HR5285-118

Introduced

To amend title 40, United States Code, to clarify that the regulations prescribed by the Capitol Police Board to carry out the law prohibiting the possession of firearms in the United States Capitol Buildings and on the United States Capitol Grounds must take into account the exemption provided under such law for Members, officers, and employees of Congress.

118th Congress Introduced Aug 25, 2023

Analysis under review: This bill has generated analysis that may be too generic or incomplete.
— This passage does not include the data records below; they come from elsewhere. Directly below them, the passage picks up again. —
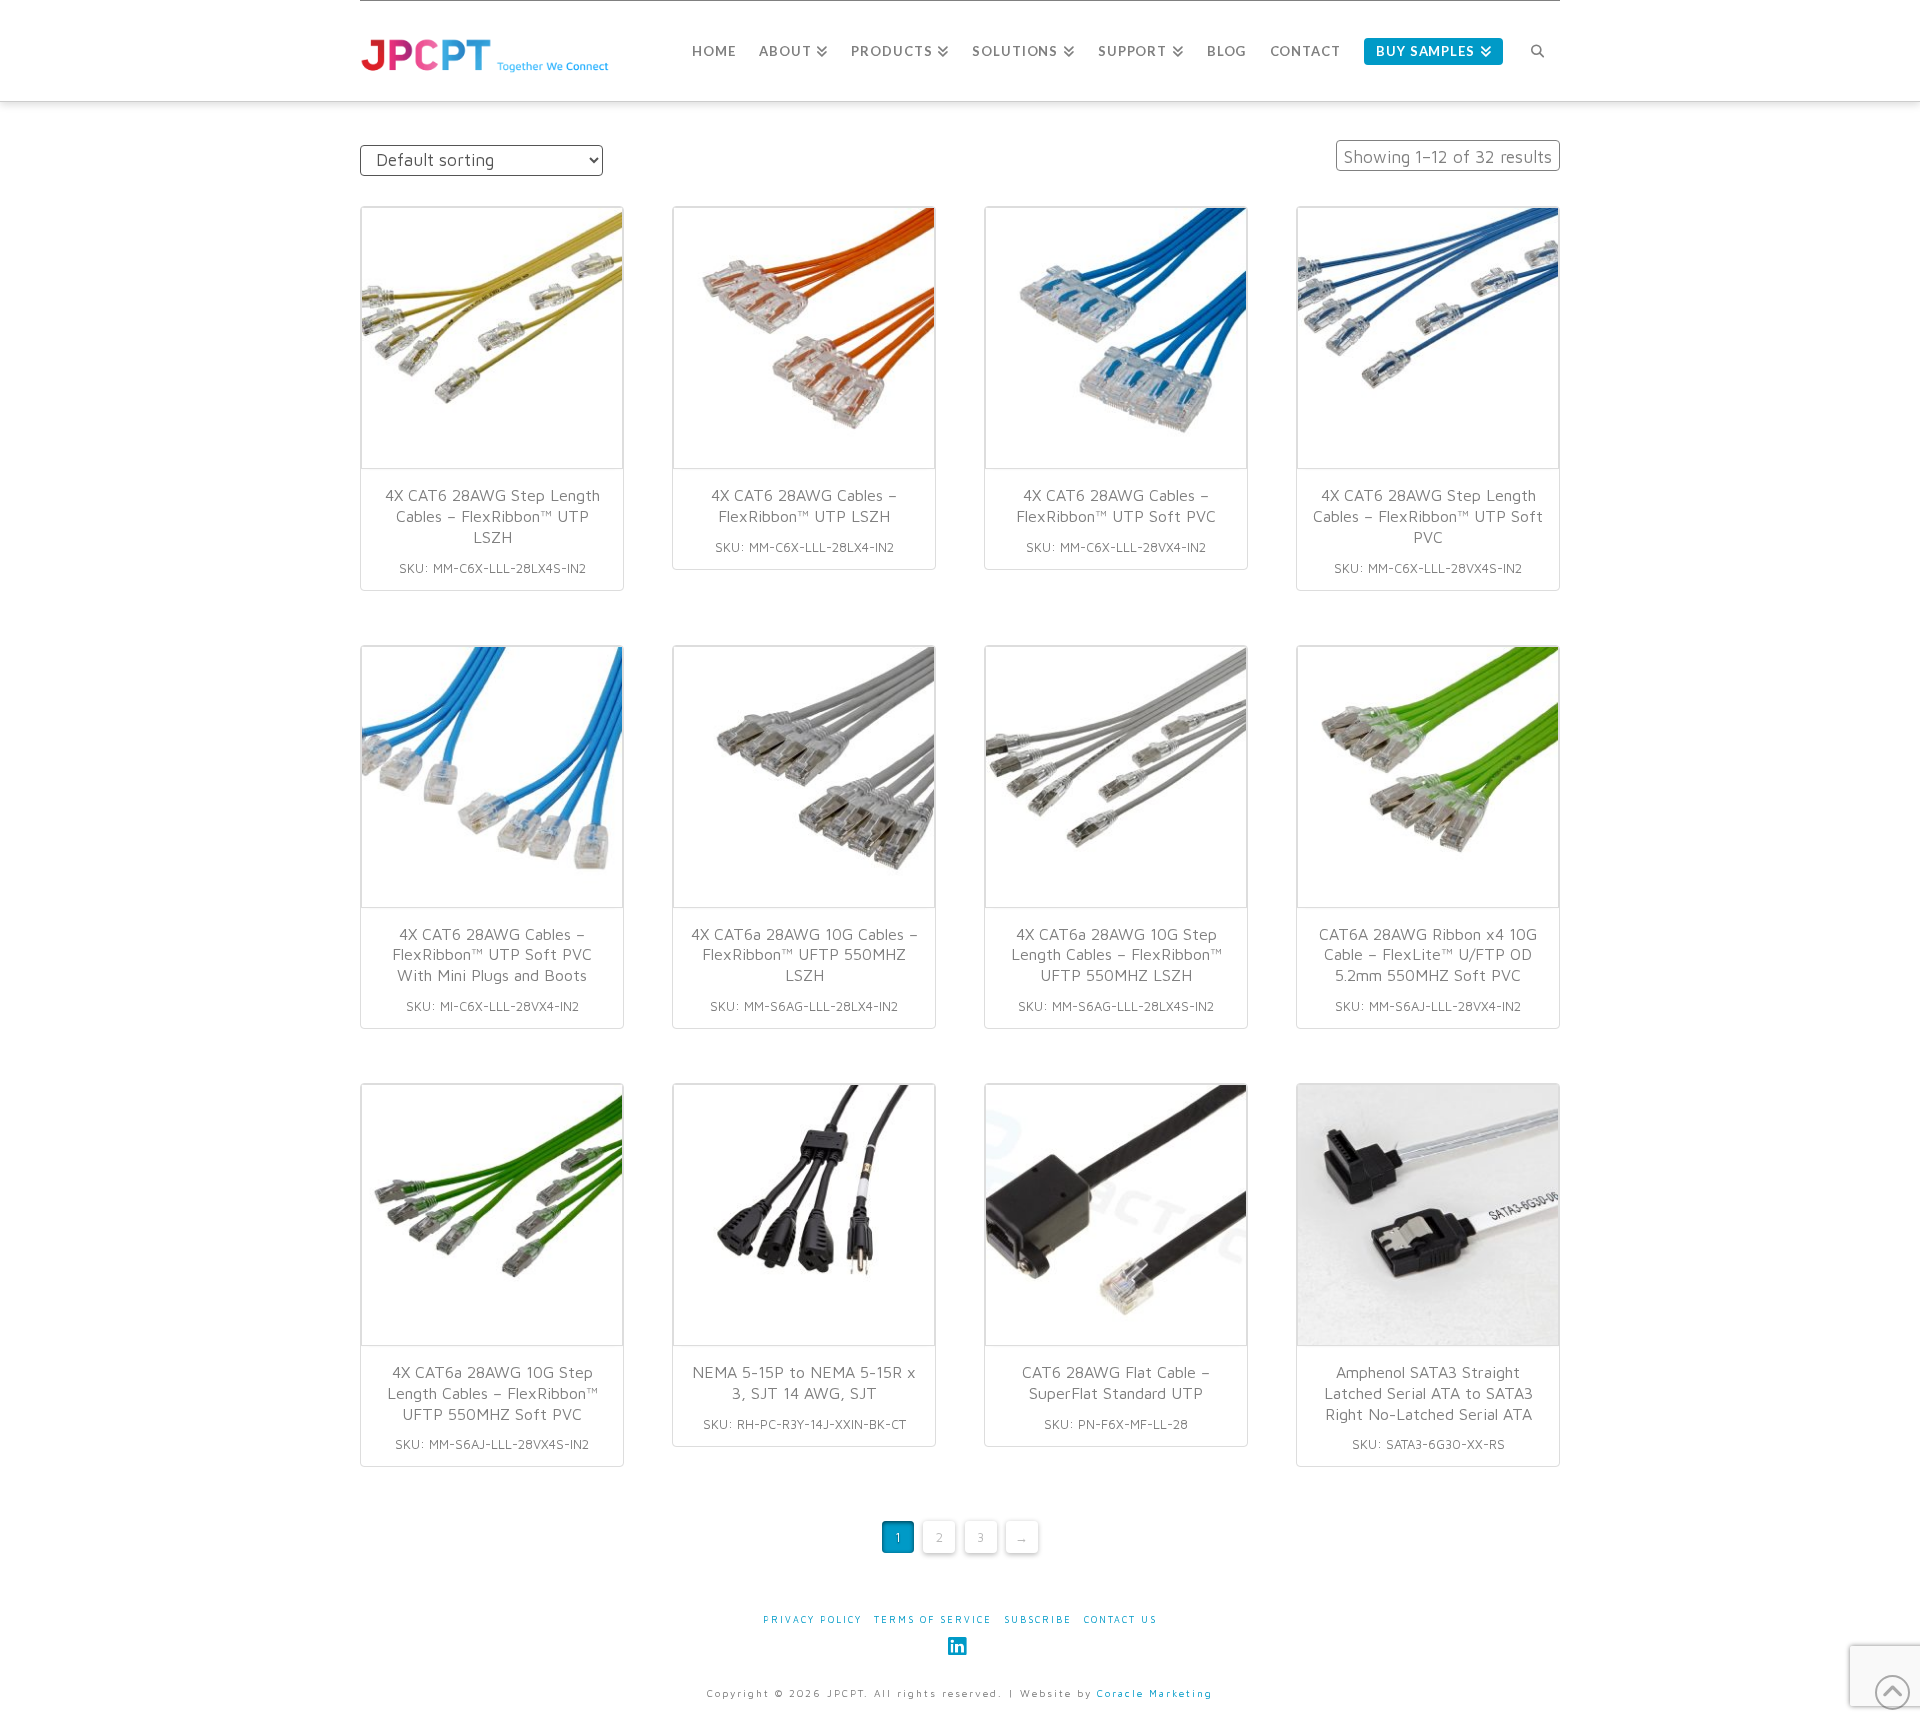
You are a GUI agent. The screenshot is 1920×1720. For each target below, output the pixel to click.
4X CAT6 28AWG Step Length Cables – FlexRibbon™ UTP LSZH (492, 516)
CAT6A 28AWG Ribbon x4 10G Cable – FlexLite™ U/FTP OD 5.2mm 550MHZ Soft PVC (1428, 955)
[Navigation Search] (1537, 51)
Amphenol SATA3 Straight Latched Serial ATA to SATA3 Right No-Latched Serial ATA (1428, 1393)
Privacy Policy (812, 1619)
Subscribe (1038, 1619)
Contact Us (1120, 1619)
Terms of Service (933, 1619)
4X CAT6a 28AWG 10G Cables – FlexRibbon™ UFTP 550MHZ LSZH (804, 955)
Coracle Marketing (1155, 1693)
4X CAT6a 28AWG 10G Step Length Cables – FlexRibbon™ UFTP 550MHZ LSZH (1116, 955)
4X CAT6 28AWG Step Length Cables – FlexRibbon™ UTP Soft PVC (1428, 516)
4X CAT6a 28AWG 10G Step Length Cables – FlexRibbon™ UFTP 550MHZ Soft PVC (492, 1393)
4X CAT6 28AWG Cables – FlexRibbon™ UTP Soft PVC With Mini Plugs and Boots (492, 955)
Clause-level evidence remains available below.

Summary

What This Bill Does

This bill, To amend title 40, United States Code, to clarify that the regulations prescribed by the Capitol Police Board to carry out the law prohibiting the possession of firearms in the United States Capitol Buildings and on the United States Capitol Grounds must take into account the exemption provided under such law for Members, officers, and employees of Congress., changes federal law or congressional policy affecting law enforcement, courts, victims, and regulated public-safety actors. The main policy domain is Criminal Justice, Government Operations, Labor.

Who Benefits and How

law enforcement, courts, victims, and regulated public-safety actors may benefit from new authority, funding, eligibility, regulatory clarity, or reduced risk created by the bill.

Who Bears the Burden and How

federal implementing agencies, law enforcement, courts, victims, and regulated public-safety actors may take on implementation duties, reporting obligations, compliance costs, or oversight responsibilities.

Key Provisions

  • Section H749C83E0924B4D4A9E89FF3B17C6E2AF: 1. Short title This Act may be cited as the Staff Safety Act.
  • Section HAD8A8C240F76412ABED4D545A27D81AE: 2. Findings Congress finds the following: Section 5104 of title 40, United States Code, exempts Members of Congress, employees of Members of Congress, officers...
  • Section HF8495D6AD5C54268ACC931F42C45F1CF: 3. Clarification of applicability of exemption of Members, officers, and employees of Congress from laws prohibiting possession of firearms in Capitol and on...

Evidence Chain:

This summary is generated from the full bill text using AI analysis. Expand "Detailed Analysis" below for identified beneficiaries/burden bearers with clause-level evidence links.

At a Glance

What This Bill Does

This bill, To amend title 40, United States Code, to clarify that the regulations prescribed by the Capitol Police Board to carry out the law prohibiting the possession of firearms in the United States Capitol Buildings and on the United States Capitol Grounds must take into account the exemption provided under such law for Members, officers, and employees of Congress., changes federal law or congressional policy affecting law enforcement, courts, victims, and regulated public-safety actors.

Key Policy Areas

Criminal Justice, Government Operations, Labor

Primary Purpose

This bill, To amend title 40, United States Code, to clarify that the regulations prescribed by the Capitol Police Board to carry out the law prohibiting the possession of firearms in the United States Capitol Buildings and on the United States Capitol Grounds must take into account the exemption provided under such law for Members, officers, and employees of Congress., changes federal law or congressional policy affecting law enforcement, courts, victims, and regulated public-safety actors.

Policy Domains

Criminal Justice Government Operations Labor

Whole bill

Identified Gains
  • law enforcement, courts, victims, and regulated public-safety actors
Model: codex-gpt-5 | Version: bill_summary_v2 | Source: ih
law enforcement, courts, victims, and regulated public-safety actors: ,
Identified Costs
  • federal implementing agencies
  • law enforcement, courts, victims, and regulated public-safety actors
Model: codex-gpt-5 | Version: bill_summary_v2 | Source: ih
federal implementing agencies: ,
law enforcement, courts, victims, and regulated public-safety actors: ,

Legislative Progress

Introduced
Introduced Committee Passed
Aug 25, 2023

Mr. Rosendale (for himself, Mr. Clyde, Mr. Duncan, Mr. Good …

Impact analysis is available but no clear stakeholder effects identified. View clause-level analysis →

Bill Structure & Actor Mappings

Who is "The Secretary" in each section?

Domains
Criminal Justice Government Operations Labor
Actor Mappings
"federal_implementing_agencies"
→ Federal agencies assigned duties by the bill

We use a combination of our own taxonomy and classification in addition to large language models to assess meaning and potential beneficiaries. High confidence means strong textual evidence. Always verify with the original bill text.